# Broccoli Ideas Wanted



## shel (Dec 20, 2006)

I'm in a rut. Anyone got some interesting ideas for preparing broccoli? 

Thanks!

shel


----------



## phatch (Mar 29, 2002)

Steamed with some butter and S&P is my standard prep for broccoli.

A mornay/cheese sauce is old school, but I still have yearning for it once a year or so.

Stir fried with some fermented black bean or a little oyster sauce, hoisin sauce, stock and a corn starch slurry.

I'll use par cooked broccoli in a vegie lasagne.


----------



## oregonyeti (Jun 16, 2007)

I've had pierogies filled with broccoli, mushrooms and other stuff . . . been a while since I've seen them. They were really good!


----------



## cakesbysarah (Apr 7, 2008)

Raw in a salad with cauliflower, diced hard-boiled egg, sweet onion and bacon bits, in a dressing of mayo, bacon fat, granulated sugar, a hint of cider vinegar, and S&P. Crunchy, bacony, delicious!


----------



## boar_d_laze (Feb 13, 2008)

Broccoli souffle -- but you have to be careful about dealing with the moisture.

Broccoli quiche. Remember quiche?

Broccoli can be fried as part of a frito misto or tempura.

Good with _bagna cauda_ -- fried or steamed.

Broccoli generally partners well with ham, mushrooms, citrus, vinegars, and dry cheeses -- but not all at once -- in a number of preps.

BDL


----------



## shel (Dec 20, 2006)

I don't know why it is, but I always forget about Chinese style stir fry .... thanks for the kick in the butt. Steamed with some butter and (maybe) garlic, by itself or with some carrots, has been my go-to method for a while.

scb


----------



## shel (Dec 20, 2006)

Thanks for your suggestion and jumping in. 
scb


----------



## shel (Dec 20, 2006)

Until today I didn't know what bagna cauda is. Might give it a try - quiche and fritata sounds good, maybe with some shrooms and/or black forest or other ham.

scb


----------



## shipscook (Jan 14, 2007)

Here is one of my favorites:
FinerKitchens.com Forums & Recipes :

Check out the whole thread, some other gooduns.

Also Cream of Broccoli Soup?

Enjoy your veggies,
Nan


----------



## shel (Dec 20, 2006)

Looks good - thanks!

scb


----------



## cheflayne (Aug 21, 2004)

Broccoli blue cheese bread pudding


----------



## mezzaluna (Aug 29, 2000)

I haven't tried it yet, but read about roasting it like asparagus: tossed with a small amount of olive oil, seasoned with salt and pepper, roasted at 450 or so for 15-20 minutes (turning half way through).


----------



## izbnso (May 12, 2007)

What about soups?
Cream of broccoli
Broccoli and cheese

I make one that is just broccoli cooked in water until tender, drain broccoli reserving water, puree adding reserved water until you have the consistancy you want, add salt to taste. You really have to like broccoli to like this soup, but the color and texture is nice.


----------



## tessa (Sep 9, 2007)
==================================================
» AIM 1
In the rows, copy out word for word everything from the line with "Tap 번역 보기 under" up to and including the line with "Action: [616, 1352]".
==================================================
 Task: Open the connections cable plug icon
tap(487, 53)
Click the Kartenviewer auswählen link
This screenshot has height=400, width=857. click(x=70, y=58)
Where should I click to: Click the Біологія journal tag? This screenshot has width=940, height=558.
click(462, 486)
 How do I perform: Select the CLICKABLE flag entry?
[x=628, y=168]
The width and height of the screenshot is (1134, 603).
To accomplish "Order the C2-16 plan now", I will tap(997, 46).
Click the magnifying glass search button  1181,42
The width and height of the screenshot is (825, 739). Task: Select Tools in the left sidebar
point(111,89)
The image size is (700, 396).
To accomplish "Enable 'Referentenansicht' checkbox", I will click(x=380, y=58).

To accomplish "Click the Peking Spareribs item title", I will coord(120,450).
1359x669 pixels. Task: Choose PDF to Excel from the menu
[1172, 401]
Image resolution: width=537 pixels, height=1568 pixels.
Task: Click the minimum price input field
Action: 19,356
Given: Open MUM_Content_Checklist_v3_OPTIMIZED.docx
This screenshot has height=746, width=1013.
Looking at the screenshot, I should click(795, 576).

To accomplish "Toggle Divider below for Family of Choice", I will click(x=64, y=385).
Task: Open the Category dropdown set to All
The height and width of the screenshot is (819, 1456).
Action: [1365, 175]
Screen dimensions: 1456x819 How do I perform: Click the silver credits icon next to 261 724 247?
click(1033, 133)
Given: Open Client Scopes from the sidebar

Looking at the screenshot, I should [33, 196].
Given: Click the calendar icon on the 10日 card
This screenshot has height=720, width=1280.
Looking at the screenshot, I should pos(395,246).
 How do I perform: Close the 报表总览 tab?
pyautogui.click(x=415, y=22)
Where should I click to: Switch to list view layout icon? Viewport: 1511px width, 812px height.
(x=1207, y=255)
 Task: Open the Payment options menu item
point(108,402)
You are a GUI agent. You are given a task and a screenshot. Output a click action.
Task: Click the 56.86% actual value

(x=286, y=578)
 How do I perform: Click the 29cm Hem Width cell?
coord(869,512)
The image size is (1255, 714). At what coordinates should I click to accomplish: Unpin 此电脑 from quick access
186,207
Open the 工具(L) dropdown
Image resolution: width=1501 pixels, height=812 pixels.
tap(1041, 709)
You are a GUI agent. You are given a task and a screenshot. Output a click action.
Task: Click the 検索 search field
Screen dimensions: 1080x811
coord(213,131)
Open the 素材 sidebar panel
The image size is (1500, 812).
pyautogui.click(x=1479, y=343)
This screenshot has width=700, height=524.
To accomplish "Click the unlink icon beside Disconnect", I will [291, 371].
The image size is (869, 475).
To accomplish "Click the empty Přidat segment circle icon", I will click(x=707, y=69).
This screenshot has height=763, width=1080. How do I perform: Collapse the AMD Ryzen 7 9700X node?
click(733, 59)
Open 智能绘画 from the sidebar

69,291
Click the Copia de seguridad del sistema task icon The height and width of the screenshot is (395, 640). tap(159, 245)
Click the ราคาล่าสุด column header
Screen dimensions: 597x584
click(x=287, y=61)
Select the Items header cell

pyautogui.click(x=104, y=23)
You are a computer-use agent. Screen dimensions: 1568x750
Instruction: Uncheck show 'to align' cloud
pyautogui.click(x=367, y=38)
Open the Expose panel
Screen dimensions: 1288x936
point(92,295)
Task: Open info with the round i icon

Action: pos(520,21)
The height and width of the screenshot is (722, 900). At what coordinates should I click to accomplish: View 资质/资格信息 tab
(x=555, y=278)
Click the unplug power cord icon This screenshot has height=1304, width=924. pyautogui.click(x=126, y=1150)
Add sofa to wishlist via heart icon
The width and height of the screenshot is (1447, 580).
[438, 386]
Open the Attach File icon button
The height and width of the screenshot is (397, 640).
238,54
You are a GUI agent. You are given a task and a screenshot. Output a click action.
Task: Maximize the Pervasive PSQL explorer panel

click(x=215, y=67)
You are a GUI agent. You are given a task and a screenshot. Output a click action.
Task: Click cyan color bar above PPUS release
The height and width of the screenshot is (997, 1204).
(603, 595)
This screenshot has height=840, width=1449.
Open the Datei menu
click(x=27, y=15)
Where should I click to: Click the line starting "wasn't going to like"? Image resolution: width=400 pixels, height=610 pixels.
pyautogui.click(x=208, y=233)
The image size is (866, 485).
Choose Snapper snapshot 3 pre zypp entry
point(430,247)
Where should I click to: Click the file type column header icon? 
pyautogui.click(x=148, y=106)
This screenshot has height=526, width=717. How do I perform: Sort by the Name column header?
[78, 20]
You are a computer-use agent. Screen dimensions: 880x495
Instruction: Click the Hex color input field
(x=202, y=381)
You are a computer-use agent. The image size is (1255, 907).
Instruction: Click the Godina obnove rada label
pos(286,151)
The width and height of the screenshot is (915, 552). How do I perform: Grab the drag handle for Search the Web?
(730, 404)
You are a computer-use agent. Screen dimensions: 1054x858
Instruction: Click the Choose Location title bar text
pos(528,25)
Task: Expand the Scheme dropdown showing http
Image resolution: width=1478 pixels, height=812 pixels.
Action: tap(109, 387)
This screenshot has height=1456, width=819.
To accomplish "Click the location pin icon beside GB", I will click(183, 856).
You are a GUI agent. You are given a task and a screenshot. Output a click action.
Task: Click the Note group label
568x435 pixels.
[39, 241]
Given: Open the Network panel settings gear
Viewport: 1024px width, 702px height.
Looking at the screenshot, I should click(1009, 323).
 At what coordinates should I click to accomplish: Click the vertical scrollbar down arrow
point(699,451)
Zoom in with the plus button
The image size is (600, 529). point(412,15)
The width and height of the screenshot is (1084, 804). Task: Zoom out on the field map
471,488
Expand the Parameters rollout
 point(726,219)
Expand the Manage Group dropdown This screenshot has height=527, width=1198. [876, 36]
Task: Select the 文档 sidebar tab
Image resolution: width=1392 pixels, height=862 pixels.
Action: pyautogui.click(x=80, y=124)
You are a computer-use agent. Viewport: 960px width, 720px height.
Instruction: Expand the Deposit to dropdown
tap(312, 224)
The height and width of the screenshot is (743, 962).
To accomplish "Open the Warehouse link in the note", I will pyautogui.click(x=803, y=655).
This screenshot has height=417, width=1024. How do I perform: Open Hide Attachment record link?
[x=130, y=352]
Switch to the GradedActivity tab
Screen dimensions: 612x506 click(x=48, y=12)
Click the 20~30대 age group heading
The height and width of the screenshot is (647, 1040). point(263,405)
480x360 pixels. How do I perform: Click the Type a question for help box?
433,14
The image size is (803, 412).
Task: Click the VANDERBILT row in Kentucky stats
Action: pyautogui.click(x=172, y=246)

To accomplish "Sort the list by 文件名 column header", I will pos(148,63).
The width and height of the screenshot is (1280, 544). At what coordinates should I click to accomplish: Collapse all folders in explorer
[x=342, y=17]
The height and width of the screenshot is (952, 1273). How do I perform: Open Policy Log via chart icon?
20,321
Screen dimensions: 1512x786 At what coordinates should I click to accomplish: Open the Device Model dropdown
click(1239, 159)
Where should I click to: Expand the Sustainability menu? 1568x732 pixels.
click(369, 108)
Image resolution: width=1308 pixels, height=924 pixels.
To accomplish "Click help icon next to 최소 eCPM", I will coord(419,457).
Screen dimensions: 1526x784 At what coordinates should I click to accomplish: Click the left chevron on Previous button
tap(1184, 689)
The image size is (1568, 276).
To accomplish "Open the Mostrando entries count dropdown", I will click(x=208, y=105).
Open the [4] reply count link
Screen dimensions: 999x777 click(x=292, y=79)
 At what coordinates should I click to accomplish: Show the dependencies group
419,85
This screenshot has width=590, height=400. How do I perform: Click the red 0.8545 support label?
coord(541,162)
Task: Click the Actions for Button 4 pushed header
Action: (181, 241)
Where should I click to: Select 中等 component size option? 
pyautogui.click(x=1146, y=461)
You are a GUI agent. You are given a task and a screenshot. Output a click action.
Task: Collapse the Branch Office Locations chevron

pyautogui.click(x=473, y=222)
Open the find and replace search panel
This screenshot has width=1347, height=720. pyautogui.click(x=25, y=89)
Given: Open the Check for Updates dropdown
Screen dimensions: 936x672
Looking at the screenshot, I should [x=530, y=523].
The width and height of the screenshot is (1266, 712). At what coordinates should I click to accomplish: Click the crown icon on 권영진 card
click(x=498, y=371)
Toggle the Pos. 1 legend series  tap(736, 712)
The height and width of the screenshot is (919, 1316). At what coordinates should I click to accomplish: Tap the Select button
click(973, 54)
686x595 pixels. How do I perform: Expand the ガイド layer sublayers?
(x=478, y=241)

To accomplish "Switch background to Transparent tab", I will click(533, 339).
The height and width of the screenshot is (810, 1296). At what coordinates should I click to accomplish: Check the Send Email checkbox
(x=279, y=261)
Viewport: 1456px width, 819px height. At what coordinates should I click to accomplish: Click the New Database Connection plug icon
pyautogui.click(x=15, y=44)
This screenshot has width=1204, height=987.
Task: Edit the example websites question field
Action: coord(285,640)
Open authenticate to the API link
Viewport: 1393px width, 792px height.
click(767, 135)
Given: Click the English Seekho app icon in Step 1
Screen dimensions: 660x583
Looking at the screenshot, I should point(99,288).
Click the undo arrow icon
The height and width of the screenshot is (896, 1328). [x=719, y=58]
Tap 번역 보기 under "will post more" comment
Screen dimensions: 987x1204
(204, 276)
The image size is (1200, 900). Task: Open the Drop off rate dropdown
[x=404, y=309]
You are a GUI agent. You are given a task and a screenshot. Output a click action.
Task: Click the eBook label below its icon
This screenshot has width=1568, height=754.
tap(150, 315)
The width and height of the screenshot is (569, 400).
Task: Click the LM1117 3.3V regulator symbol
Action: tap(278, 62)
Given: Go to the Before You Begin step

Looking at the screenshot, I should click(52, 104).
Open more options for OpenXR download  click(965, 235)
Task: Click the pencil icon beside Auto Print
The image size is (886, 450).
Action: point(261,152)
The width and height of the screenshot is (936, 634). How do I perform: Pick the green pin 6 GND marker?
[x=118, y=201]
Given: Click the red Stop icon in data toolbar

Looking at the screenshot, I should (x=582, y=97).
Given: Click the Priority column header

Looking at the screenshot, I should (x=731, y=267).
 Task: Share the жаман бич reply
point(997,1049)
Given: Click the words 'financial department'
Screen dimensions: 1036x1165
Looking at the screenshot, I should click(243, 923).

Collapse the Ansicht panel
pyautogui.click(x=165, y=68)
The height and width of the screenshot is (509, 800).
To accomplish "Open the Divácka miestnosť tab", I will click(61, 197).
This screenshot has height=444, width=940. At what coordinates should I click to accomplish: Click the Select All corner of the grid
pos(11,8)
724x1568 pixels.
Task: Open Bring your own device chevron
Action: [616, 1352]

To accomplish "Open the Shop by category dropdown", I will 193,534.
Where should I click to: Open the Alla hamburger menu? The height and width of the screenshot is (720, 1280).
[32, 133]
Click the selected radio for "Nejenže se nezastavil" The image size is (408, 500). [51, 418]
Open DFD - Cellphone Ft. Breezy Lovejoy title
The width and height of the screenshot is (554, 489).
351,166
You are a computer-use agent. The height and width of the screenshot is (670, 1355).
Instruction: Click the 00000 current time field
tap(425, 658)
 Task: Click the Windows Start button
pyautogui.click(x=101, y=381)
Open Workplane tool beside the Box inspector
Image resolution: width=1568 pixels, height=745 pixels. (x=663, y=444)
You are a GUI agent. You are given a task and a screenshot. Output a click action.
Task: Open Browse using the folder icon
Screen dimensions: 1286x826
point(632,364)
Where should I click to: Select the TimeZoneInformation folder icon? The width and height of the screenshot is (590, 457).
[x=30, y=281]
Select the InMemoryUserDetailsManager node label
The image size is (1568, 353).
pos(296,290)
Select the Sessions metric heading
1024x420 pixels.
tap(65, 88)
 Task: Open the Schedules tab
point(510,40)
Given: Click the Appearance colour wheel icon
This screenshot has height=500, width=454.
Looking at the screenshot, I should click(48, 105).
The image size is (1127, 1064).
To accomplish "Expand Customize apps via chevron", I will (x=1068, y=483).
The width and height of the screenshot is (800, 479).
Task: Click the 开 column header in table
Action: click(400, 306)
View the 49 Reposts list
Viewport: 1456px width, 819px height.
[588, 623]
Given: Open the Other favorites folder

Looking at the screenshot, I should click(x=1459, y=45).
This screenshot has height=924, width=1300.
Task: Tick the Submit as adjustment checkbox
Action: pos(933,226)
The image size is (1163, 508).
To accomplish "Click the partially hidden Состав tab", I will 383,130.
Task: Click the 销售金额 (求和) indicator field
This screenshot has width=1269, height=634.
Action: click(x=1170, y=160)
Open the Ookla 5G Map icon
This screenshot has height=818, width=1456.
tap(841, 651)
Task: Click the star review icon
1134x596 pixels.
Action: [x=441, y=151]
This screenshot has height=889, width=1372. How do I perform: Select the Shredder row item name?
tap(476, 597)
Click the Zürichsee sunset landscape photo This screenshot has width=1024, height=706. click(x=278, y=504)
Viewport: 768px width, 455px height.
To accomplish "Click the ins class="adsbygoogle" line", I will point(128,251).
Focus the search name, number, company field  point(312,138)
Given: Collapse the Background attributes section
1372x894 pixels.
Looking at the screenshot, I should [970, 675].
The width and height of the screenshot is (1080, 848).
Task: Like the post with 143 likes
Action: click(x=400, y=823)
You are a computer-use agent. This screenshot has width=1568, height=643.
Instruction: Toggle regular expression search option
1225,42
==================================================
» AIM 2
Answer from the broccoli thread:
(a) In phatch's stir-fry, what goes in along with the oyster sauce, hoisin sauce and stock?
(b) At what temperature and for how long does mezzaluna's roasting method cook the broccoli?
(c) What dish does cheflayne suggest?

» RIGHT ANSWER 1
Tap 번역 보기 under "will post more" comment
Screen dimensions: 987x1204
(204, 276)
The image size is (1200, 900). Task: Open the Drop off rate dropdown
[x=404, y=309]
You are a GUI agent. You are given a task and a screenshot. Output a click action.
Task: Click the eBook label below its icon
This screenshot has width=1568, height=754.
tap(150, 315)
The width and height of the screenshot is (569, 400).
Task: Click the LM1117 3.3V regulator symbol
Action: tap(278, 62)
Given: Go to the Before You Begin step

Looking at the screenshot, I should click(52, 104).
Open more options for OpenXR download  click(965, 235)
Task: Click the pencil icon beside Auto Print
The image size is (886, 450).
Action: point(261,152)
The width and height of the screenshot is (936, 634). How do I perform: Pick the green pin 6 GND marker?
[x=118, y=201]
Given: Click the red Stop icon in data toolbar

Looking at the screenshot, I should (x=582, y=97).
Given: Click the Priority column header

Looking at the screenshot, I should (x=731, y=267).
 Task: Share the жаман бич reply
point(997,1049)
Given: Click the words 'financial department'
Screen dimensions: 1036x1165
Looking at the screenshot, I should click(243, 923).

Collapse the Ansicht panel
pyautogui.click(x=165, y=68)
The height and width of the screenshot is (509, 800).
To accomplish "Open the Divácka miestnosť tab", I will click(61, 197).
This screenshot has height=444, width=940. At what coordinates should I click to accomplish: Click the Select All corner of the grid
pos(11,8)
724x1568 pixels.
Task: Open Bring your own device chevron
Action: [616, 1352]

» RIGHT ANSWER 2
(a) A corn starch slurry.
(b) At 450 or so for 15-20 minutes, turning it halfway through.
(c) Broccoli blue cheese bread pudding.